Nature Machine Intelligence ( IF 18.8 ) Pub Date : 2024-10-03 , DOI: 10.1038/s42256-024-00902-x Guruprasad Raghavan, Bahey Tharwat, Surya Narayanan Hari, Dhruvil Satani, Rex Liu, Matt Thomson
Contemporary machine learning algorithms train artificial neural networks by setting network weights to a single optimized configuration through gradient descent on task-specific training data. The resulting networks can achieve human-level performance on natural language processing, image analysis and agent-based tasks, but lack the flexibility and robustness characteristic of human intelligence. Here we introduce a differential geometry framework—functionally invariant paths—that provides flexible and continuous adaptation of trained neural networks so that secondary tasks can be achieved beyond the main machine learning goal, including increased network sparsification and adversarial robustness. We formulate the weight space of a neural network as a curved Riemannian manifold equipped with a metric tensor whose spectrum defines low-rank subspaces in weight space that accommodate network adaptation without loss of prior knowledge. We formalize adaptation as movement along a geodesic path in weight space while searching for networks that accommodate secondary objectives. With modest computational resources, the functionally invariant path algorithm achieves performance comparable with or exceeding state-of-the-art methods including low-rank adaptation on continual learning, sparsification and adversarial robustness tasks for large language models (bidirectional encoder representations from transformers), vision transformers (ViT and DeIT) and convolutional neural networks.
中文翻译:
通过遍历功能不变的路径来设计灵活的机器学习系统
现代机器学习算法通过对特定于任务的训练数据进行梯度下降,将网络权重设置为单个优化配置来训练人工神经网络。由此产生的网络可以在自然语言处理、图像分析和基于代理的任务上实现人类水平的性能,但缺乏人类智能的灵活性和稳健性。

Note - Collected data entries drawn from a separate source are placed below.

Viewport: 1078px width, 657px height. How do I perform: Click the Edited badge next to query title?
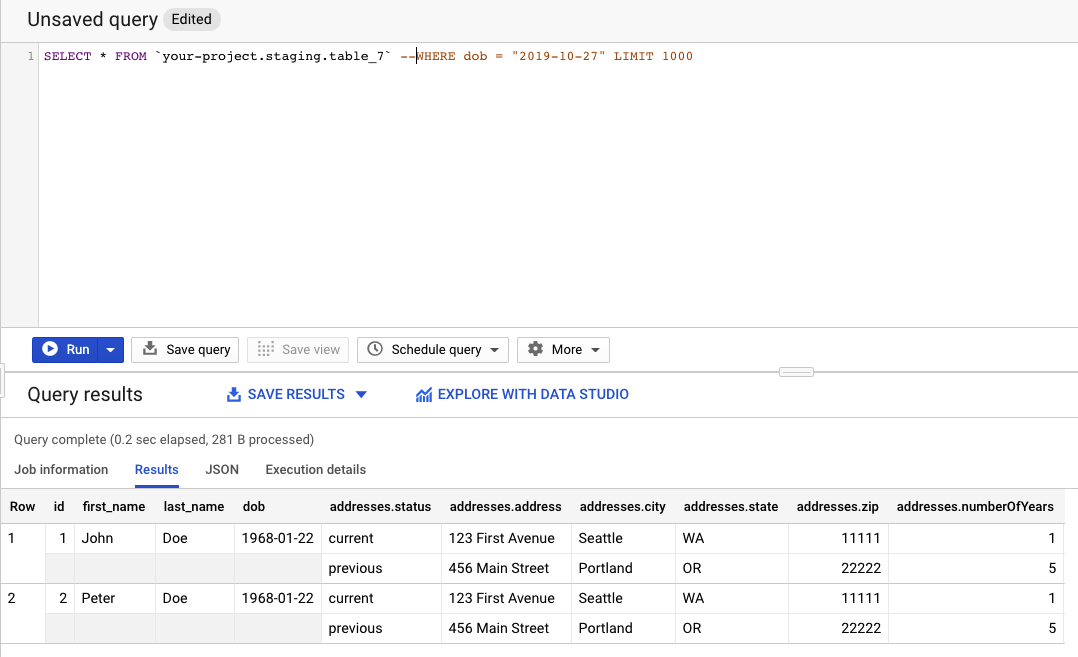(x=191, y=19)
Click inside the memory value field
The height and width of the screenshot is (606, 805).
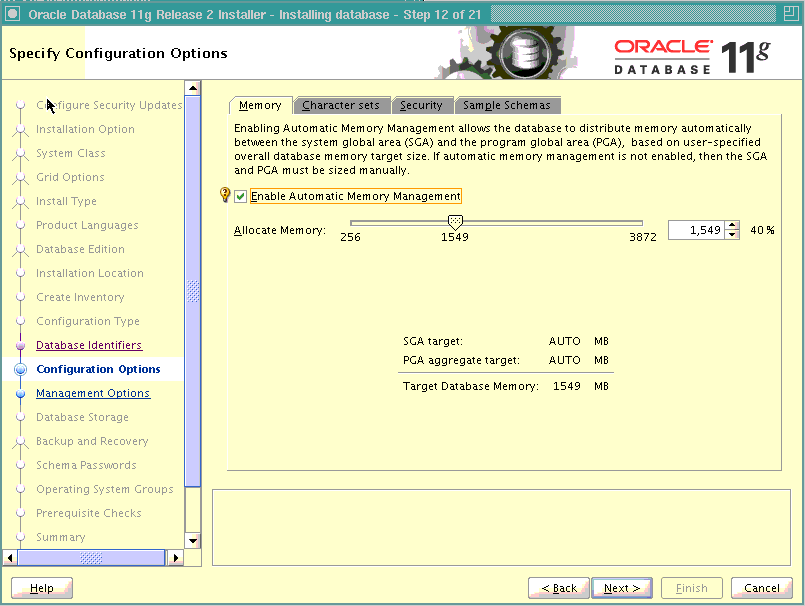click(x=695, y=229)
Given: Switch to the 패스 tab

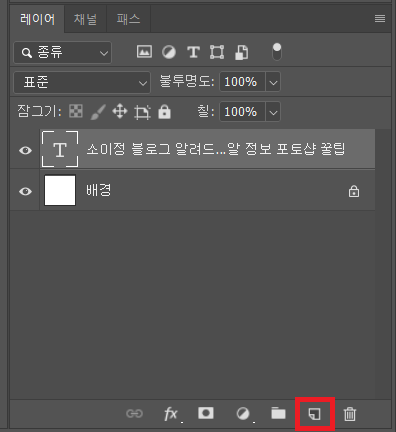Looking at the screenshot, I should (128, 19).
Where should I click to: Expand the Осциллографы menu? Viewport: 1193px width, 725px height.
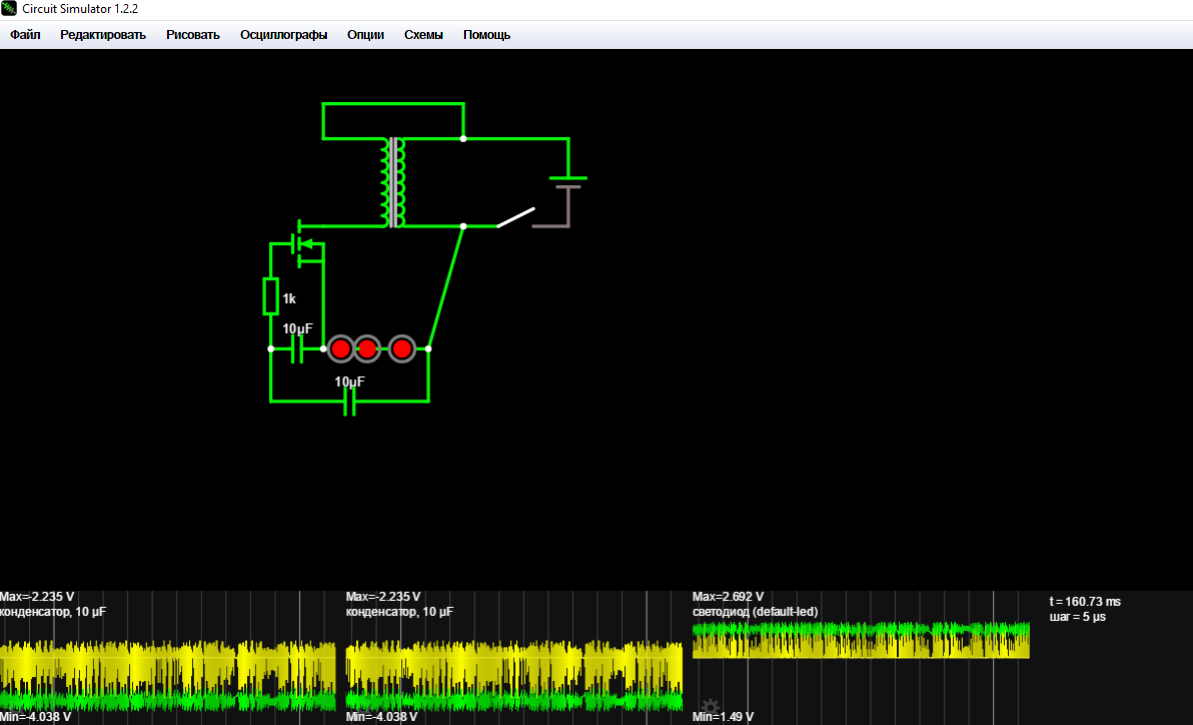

在这里,我们介绍了一个差分几何框架——功能不变的路径——它为经过训练的神经网络提供了灵活和持续的适应,以便可以在主要机器学习目标之外完成次要任务,包括增加网络稀疏化和对抗鲁棒性。我们将神经网络的权重空间表述为一个弯曲的黎曼流形,该流形配备了一个度量张量,其频谱定义了权重空间中的低秩子空间,这些子空间可以在不丢失先验知识的情况下适应网络。我们将适应形式化为在权重空间中沿测地线路径的运动,同时寻找容纳次要目标的网络。使用适度的计算资源,功能不变路径算法的性能可与最先进的方法相媲美或超过最先进的方法,包括大型语言模型(来自转换器的双向编码器表示)、视觉转换器(ViT 和 DeIT)和卷积神经网络的连续学习、稀疏化和对抗鲁棒性任务的低秩适应。